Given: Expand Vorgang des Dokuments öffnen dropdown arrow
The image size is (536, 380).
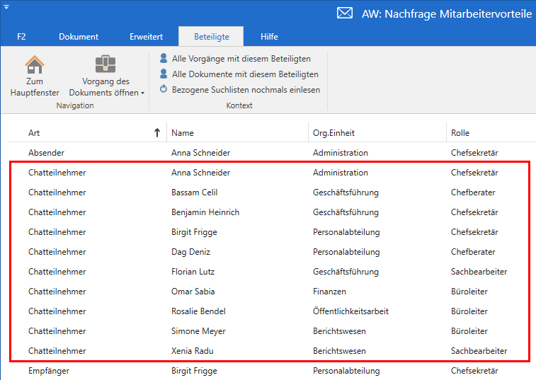Looking at the screenshot, I should tap(142, 93).
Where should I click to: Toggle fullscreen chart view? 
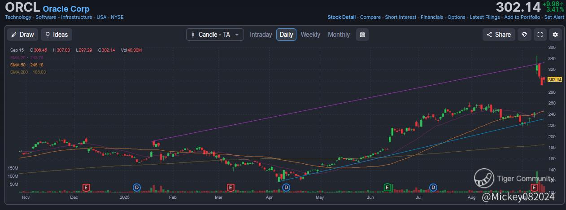(540, 35)
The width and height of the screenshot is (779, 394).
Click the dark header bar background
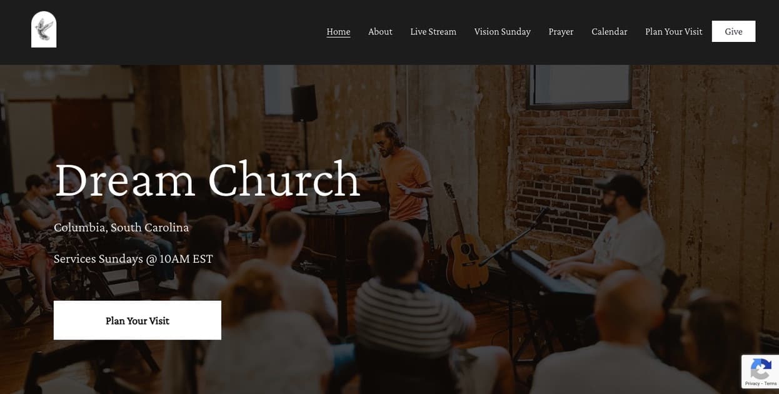click(188, 33)
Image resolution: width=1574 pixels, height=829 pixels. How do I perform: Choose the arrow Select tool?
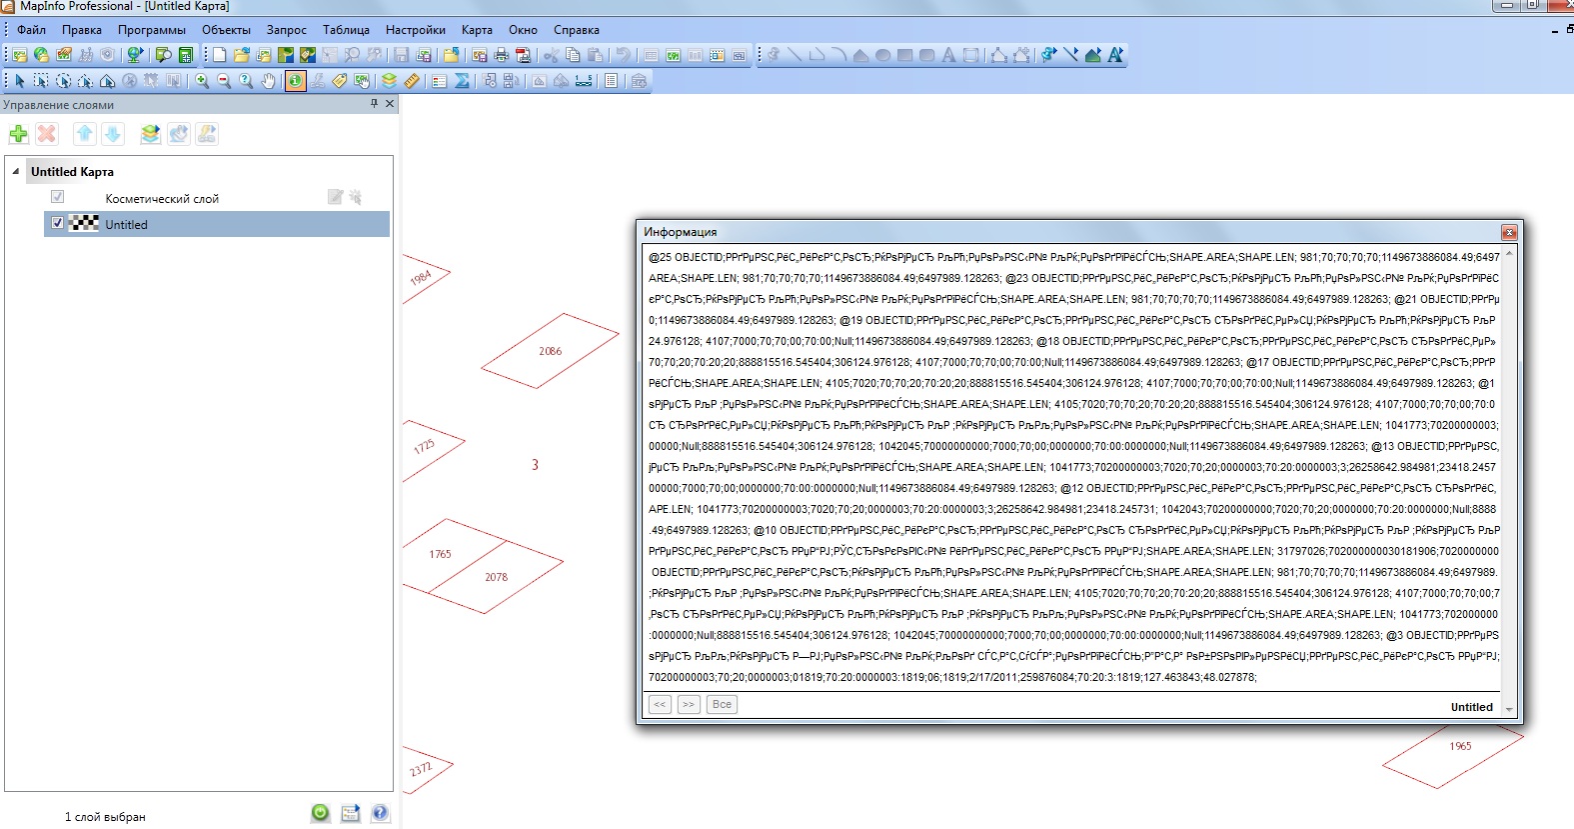[x=19, y=81]
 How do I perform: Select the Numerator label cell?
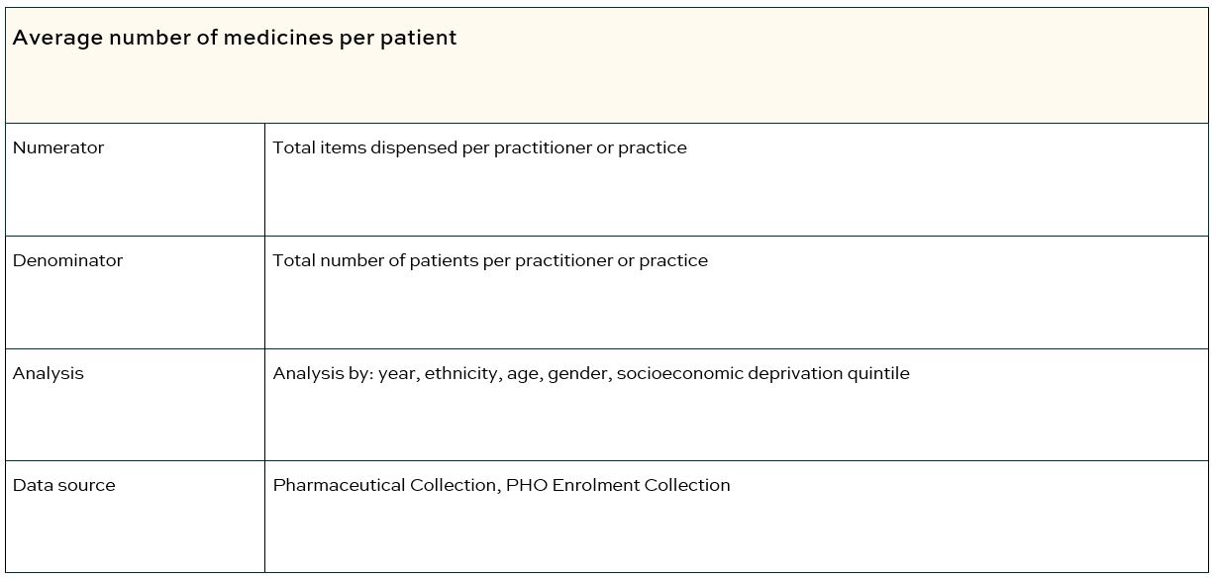(135, 179)
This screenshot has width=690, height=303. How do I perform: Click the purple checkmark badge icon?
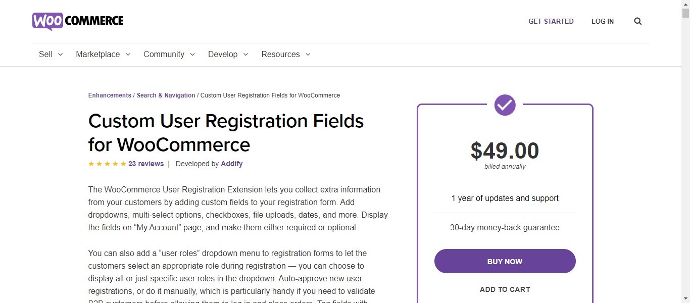[505, 105]
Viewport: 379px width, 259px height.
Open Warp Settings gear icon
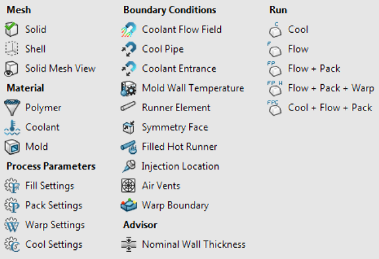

——————————

The exercise:
Write out every line of the entries above as a numbered list, skipping any blank lines and leaving out the pictures.

Answer to this exercise:
1. Given: Expand Vorgang des Dokuments öffnen dropdown arrow
2. The image size is (536, 380).
3. Looking at the screenshot, I should tap(142, 93).
4. Where should I click to: Toggle fullscreen chart view? 
5. (540, 35)
6. The width and height of the screenshot is (779, 394).
7. Click the dark header bar background
8. click(188, 33)
9. Image resolution: width=1574 pixels, height=829 pixels. How do I perform: Choose the arrow Select tool?
10. [x=19, y=81]
11.  How do I perform: Select the Numerator label cell?
12. (135, 179)
13. This screenshot has width=690, height=303. How do I perform: Click the purple checkmark badge icon?
14. [505, 105]
15. Viewport: 379px width, 259px height.
16. Open Warp Settings gear icon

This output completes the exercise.